There were 211 households, of which 38.4% had children under the age of 18 living with them, 53.1% were married couples living together, 11.8% had a female householder with no husband present, 6.2% had a male householder with no wife present, and 28.9% were non-families. 23.7% of all households were made up of individuals, and 8.5% had someone living alone who was 65 years of age or older. The average household size was 2.65 and the average family size was 3.11.

The median age in the village was 38.4 years. 28.2% of residents were under the age of 18; 5.4% were between the ages of 18 and 24; 28.7% were from 25 to 44; 26.8% were from 45 to 64; and 10.9% were 65 years of age or older. The gender makeup of the village was 50.5% male and 49.5% female.

===2000 census===
As of the census of 2000, there were 581 people, 214 households, and 161 families living in the village. The population density was 435.8 PD/sqmi. There were 220 housing units at an average density of 165.0 /sqmi. The racial makeup of the village was 98.62% White, 0.17% African American, 0.34% Native American, and 0.86% from two or more races. Hispanic or Latino of any race were 0.52% of the population.

There were 214 households, out of which 40.2% had children under the age of 18 living with them, 61.2% were married couples living together, 10.7% had a female householder with no husband present, and 24.3% were non-families. 21.5% of all households were made up of individuals, and 11.2% had someone living alone who was 65 years of age or older. The average household size was 2.71 and the average family size was 3.10.

In the village, the population was spread out, with 28.1% under the age of 18, 6.2% from 18 to 24, 31.7% from 25 to 44, 23.2% from 45 to 64, and 10.8% who were 65 years of age or older. The median age was 34 years. For every 100 females there were 99.0 males. For every 100 females age 18 and over, there were 88.3 males.

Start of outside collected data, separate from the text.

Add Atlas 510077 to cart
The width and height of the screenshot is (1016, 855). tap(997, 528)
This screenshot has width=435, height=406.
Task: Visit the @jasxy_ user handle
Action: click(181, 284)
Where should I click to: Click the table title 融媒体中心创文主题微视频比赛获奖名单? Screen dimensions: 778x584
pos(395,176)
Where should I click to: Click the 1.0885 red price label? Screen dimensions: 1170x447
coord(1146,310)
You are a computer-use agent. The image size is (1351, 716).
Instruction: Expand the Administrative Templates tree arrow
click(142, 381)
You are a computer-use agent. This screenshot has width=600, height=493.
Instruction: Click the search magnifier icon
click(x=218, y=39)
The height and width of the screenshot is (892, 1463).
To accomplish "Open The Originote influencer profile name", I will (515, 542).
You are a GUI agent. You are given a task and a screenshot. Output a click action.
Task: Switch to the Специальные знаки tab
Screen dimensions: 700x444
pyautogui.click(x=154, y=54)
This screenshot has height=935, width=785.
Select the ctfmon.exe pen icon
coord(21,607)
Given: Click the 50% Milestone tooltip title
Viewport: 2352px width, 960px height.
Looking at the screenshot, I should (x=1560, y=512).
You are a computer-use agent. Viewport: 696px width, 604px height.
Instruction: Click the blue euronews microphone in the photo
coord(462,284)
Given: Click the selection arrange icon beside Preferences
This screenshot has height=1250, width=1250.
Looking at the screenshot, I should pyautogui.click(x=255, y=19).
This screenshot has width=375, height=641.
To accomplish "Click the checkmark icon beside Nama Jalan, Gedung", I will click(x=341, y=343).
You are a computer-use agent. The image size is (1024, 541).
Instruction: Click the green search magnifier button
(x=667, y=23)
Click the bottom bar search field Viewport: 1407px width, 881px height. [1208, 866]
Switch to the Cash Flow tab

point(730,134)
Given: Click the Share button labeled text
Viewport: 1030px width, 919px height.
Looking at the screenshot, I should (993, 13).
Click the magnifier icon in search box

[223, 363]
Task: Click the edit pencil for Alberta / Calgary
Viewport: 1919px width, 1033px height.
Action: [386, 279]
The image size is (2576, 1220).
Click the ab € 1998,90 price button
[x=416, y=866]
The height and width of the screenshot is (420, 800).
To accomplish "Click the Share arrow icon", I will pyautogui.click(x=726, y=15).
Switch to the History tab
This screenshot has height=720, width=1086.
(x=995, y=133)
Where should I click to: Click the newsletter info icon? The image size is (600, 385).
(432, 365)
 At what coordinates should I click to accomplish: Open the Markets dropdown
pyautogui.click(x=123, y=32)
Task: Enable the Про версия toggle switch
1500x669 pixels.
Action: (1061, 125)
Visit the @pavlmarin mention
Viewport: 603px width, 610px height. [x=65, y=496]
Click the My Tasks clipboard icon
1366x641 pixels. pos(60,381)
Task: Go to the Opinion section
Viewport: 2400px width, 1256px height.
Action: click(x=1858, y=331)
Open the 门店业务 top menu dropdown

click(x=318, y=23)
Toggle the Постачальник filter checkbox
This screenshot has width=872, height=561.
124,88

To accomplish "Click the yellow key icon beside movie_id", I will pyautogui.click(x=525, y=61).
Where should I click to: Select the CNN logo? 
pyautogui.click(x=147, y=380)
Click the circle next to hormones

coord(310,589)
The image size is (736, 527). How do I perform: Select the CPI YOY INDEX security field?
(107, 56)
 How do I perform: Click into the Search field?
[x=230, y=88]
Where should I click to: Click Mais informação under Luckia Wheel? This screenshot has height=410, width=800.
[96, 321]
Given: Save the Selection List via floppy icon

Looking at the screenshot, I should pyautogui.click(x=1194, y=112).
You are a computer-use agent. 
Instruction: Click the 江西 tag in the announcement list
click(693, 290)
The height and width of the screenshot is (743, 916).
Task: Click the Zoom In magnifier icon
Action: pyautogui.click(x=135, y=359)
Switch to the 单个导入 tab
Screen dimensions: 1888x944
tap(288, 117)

The median income for a household in the village was $46,765, and the median income for a family was $50,278. Males had a median income of $34,643 versus $24,318 for females. The per capita income for the village was $25,626. About 3.1% of families and 3.8% of the population were below the poverty line, including 1.5% of those under age 18 and 6.8% of those age 65 or over.

==Education==
Stoutsville is part of the Amanda-Clearcreek Local School District. Until 2003, Stoutsville was home to both an elementary school and junior high school, after which children attended Amanda-Clearcreek High School. All local children now attend grades K-12 in Amanda.